Amaryllis: il nuovo album degli Shinedown

La copertina di "Amaryllis"

Tornano nei negozi di dischi gli Shinedown, a ben quattro anni di distanza dal fortunato The Sound of Madness, l’album che li ha fatti conoscere anche in Europa e li ha consacrati coma una delle più importanti realtà che il panorama rock americano può offrire. Intitolato Amaryllis il nuovo album della band della Florida rappresenta la quarta fatica discografica, un buon disco dove sono presenti tutti gli ingredienti che hanno decretato il successo della band: potenza, gusto per la melodia soprattutto nelle ballate, grandi prestazioni vocali del leader e cantante Brent Smith e ottima produzione.

Si parte con la potente Adrenaline: un rock moderno e sostenuto, ben suonato. Ottimi il ritornello, cattivo ma orecchiabile e il buon assolo del chitarrista Zach Myers. Bully è il primo singolo estratto: un buon brano orecchiabile perfetto per i passaggi radiofonici, figlio di quel rock moderno (sulla falsa riga degli ultimi Hinder) che unisce il glam anni ’80 con le sonorità tipiche del grunge e del post-grunge.

Amaryllis è la prima ballata del disco. Un brano intenso e profondo, condito da un buon lavoro ritmico, un arrangiamento corposo e una eccellente prestazione vocale di Brent Smith. Unity prosegue il discorso intrapreso dal brano precedente. Stessi ingredienti per un altro buona di buona fattura e impatto.

Brent Smith, cantante degli Shinedown

La successiva Enemies torna a premere il piede sull’acceleratore. Un brano a metà strada tra gli Alter Bridge e i Nickelback più incazzati, sicuramente tra i pezzi migliori del lotto. I’m Not Alright è un buon brano, che non abbassa di molto la qualità dell’album, pur non essendone uno dei punti di forza. Nowhere Kids è un’altra legnata, energica, potente e travolgente.

Miracle è un lentone rock di grande atmosfera, che strizza l’occhio al rock da classifica e a sonorità da MTV,  piuttosto commercialotte e al sapore di “già sentito”. Un giro di accordi di pianoforte apre I’ll Follow You, una eccellente ballata, profonda, intensa che risolleva la media qualitativa dell’album dopo due brani discreti, ma non indimenticabili. Da segnalare l’ennesima ottima prova alla voce di Brent Smith: da ricordare come il cantante abbia spesso dichiarato di non aver mai preso una lezione di canto in vita sua. Tutto talento naturale il suo.

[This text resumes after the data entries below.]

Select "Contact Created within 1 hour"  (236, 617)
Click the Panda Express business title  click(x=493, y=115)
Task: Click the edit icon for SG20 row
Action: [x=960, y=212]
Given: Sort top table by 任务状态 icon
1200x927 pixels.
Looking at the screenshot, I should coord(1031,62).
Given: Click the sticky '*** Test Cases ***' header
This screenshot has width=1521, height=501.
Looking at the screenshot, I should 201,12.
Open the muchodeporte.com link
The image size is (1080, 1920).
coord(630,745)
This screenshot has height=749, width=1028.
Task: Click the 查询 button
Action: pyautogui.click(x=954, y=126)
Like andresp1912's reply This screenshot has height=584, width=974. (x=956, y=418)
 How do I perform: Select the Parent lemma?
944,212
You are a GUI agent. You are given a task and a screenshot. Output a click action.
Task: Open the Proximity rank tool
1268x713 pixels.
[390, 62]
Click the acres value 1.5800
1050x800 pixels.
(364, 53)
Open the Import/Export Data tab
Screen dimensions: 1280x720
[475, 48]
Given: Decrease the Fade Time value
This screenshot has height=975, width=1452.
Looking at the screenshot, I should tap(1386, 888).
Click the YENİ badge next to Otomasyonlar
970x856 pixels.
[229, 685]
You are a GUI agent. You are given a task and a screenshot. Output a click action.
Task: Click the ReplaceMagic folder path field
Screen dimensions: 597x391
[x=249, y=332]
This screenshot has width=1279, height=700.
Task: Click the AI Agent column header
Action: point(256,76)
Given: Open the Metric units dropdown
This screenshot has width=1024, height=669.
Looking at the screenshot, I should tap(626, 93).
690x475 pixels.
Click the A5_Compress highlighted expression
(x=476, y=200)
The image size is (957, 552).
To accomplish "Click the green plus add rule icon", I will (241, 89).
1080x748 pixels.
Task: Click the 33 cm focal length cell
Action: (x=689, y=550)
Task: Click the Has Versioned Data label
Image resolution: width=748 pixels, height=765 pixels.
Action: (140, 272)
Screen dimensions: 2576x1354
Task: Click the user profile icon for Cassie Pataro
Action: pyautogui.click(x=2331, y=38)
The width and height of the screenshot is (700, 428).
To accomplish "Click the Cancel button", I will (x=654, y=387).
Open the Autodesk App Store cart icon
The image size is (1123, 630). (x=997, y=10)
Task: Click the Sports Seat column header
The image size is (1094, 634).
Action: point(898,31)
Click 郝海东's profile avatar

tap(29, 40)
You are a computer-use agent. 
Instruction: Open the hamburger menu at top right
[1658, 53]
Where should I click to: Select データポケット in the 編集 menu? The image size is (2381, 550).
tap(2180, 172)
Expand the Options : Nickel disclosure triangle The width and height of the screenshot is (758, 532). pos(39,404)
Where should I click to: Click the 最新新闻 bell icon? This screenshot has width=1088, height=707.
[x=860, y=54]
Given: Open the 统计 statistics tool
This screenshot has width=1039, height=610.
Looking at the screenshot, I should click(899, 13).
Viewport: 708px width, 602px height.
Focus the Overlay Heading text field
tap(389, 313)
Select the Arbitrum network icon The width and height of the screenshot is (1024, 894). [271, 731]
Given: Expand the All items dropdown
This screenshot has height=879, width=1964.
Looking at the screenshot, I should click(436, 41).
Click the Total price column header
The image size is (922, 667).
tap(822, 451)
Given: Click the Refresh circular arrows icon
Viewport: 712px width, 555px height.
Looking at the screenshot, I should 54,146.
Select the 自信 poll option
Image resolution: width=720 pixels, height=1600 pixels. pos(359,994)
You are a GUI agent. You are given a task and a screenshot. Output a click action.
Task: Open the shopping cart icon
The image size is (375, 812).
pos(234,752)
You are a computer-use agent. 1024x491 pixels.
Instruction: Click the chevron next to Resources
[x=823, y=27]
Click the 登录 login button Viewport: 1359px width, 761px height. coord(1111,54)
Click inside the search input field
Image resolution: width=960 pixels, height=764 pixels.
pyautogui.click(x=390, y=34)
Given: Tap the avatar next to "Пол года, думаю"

For My Sake e My Name (Wearing Me Out) scorrono via facilmente, prima della conclusiva Through the Ghost, semi-ballata acustica, degna chiusura di un album che si lascia gradevolmente ascoltare.

Rock moderno di buona fattura e facile ascolto, ben prodotto e ben suonato. La lezione del grunge (Alice in Chains su tutti) viene sapientemente mescolata con il post grunge di Creed e Alter Bridge, con una perenne strizzatina d’occhio alle melodie easy listening. Questo Amaryllis non è certo un capolavoro assoluto, ma comunque un buon ascolto, frutto di una certa maturità stilistica e compositiva che la band di Jacksonville, giunta alla quarta prova discografica, ha finalmente raggiunto.

Una giusta miscela di ballate e pezzi tirati, senza eccessive cadute di tono con pezzi troppo scontati e una produzione buona per un disco che non potrà far altro che consolidare il successo e la popolarità di una band che ha guadagnato, nel corso degli anni, un posticino tra le band emergenti del panorama rock statunitense.